Black Bean Mole Nachos
Food With My Dude is back!! On Episode 3 we’re sharing how to make Black Bean Mole Nachos! These are seriously so good!! Enjoy!

Black Bean Mole Nachos
Food With My Dude Episode 3
Print Recipe
Ingredients
How To Make Cashew Nacho Cheese Sauce
- 1/2 cup raw unsalted cashews soaked overnight
- 1/2 cup filtered water
- 2 tablespoons tahini
- 1 garlic clove
- 1 teaspoon onion powder
- 1 teaspoon cumin
- 1 teaspoon sea salt
- 1 teaspoon freshly ground black pepper
How To Make Black Bean Mole Dip
- 1 can 15-ounces black beans (drained)
- 2 tablespoons natural peanut butter
- 1 tablespoon cocoa powder
- 1/2 cup fire roasted tomatoes
- 1 can 4-ounce green chiles
- 1 teaspoon garlic powder
- 1 teaspoon cumin
- 1 teaspoon cinnamon
- 1 teaspoon sea salt
Additional Nacho Ingredients
- 2 medium zucchini
- 1 sweet orange bell pepper
- 1 cup cherry tomatoes
- Organic corn tortilla chips
Instructions
To Make Cashew Cream Sauce
- Soak cashews in water overnight, drain and rinse well.
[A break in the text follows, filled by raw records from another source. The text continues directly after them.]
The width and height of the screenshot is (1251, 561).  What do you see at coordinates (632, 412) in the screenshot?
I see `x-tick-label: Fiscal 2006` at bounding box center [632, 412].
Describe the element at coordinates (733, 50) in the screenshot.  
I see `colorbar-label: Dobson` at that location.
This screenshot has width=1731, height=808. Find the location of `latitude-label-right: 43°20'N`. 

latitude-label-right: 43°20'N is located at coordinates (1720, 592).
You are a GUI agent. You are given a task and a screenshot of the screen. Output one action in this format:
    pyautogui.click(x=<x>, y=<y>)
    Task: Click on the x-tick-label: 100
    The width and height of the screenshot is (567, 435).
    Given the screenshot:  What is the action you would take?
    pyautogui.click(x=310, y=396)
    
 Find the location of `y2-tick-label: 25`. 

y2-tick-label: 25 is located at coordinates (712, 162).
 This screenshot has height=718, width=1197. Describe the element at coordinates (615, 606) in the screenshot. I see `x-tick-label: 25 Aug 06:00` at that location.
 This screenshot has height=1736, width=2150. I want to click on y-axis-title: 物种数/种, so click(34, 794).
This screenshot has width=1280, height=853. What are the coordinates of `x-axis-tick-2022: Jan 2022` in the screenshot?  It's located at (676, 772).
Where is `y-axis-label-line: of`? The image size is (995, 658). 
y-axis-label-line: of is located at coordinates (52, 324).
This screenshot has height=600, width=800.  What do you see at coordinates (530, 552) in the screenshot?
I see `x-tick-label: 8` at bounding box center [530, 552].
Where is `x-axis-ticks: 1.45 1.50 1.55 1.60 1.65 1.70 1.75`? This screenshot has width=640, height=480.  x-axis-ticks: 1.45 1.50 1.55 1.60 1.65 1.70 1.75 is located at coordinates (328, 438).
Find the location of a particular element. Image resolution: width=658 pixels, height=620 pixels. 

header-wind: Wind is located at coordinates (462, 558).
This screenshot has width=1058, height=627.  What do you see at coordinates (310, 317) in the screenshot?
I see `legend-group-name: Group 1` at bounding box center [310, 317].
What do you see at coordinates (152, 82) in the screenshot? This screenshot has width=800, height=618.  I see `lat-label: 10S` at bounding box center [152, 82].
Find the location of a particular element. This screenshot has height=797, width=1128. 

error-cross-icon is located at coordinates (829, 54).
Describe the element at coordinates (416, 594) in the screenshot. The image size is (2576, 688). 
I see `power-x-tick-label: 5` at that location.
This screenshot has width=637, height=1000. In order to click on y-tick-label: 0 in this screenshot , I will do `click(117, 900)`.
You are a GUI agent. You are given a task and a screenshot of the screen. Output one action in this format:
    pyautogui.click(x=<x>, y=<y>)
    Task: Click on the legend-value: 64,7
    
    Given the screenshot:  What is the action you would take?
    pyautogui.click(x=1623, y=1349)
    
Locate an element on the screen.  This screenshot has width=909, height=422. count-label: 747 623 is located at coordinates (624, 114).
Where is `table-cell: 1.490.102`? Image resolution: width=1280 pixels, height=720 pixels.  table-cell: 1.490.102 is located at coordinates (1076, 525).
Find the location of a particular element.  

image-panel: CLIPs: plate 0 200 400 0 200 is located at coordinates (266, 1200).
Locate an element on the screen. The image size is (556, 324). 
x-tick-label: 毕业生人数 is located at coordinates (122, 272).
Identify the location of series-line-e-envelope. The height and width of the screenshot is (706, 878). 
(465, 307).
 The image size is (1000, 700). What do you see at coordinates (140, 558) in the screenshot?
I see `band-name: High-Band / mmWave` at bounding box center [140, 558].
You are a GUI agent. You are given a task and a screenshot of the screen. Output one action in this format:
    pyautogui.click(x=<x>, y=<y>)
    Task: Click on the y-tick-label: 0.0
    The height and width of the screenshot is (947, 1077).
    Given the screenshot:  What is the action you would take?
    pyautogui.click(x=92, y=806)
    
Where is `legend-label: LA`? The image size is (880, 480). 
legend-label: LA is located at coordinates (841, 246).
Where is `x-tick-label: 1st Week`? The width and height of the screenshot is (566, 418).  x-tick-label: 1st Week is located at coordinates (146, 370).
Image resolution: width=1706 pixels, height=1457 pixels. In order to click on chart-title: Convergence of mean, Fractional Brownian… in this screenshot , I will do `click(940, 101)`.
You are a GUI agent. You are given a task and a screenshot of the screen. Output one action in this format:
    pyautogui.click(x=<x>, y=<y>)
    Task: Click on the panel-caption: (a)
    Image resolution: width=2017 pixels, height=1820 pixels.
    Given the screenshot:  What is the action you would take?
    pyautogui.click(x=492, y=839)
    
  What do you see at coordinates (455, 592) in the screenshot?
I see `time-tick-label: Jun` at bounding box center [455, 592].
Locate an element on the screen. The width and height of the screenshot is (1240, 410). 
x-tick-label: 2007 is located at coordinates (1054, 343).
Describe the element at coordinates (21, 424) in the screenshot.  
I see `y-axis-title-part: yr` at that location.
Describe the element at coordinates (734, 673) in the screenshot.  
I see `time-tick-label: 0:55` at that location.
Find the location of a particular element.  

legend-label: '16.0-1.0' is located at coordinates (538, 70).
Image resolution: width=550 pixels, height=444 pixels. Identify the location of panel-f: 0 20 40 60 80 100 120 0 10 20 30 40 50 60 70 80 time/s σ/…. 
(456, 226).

Place soaked cashews with all additional sauce ingredients into a blender and blend until creamy.
To Make Mole Sauce
- Add all mole sauce ingredients into a blender and blend until smooth.
- Then, heat on the stovetop (you may want to wait and complete this step once veggies are roasted).
Roast Veggies
- Next, Preheat the oven to 425 degrees. Dice zucchini and bell pepper, place on a baking sheet with coconut oil and sea salt and roast for 20 - 30 minutes.
Assemble Nachos
- Layer nachos with mole dip, organic corn tortilla chips, roasted veggies, cashew nacho cream sauce, fresh tomatoes and repeat for a second layer. Enjoy!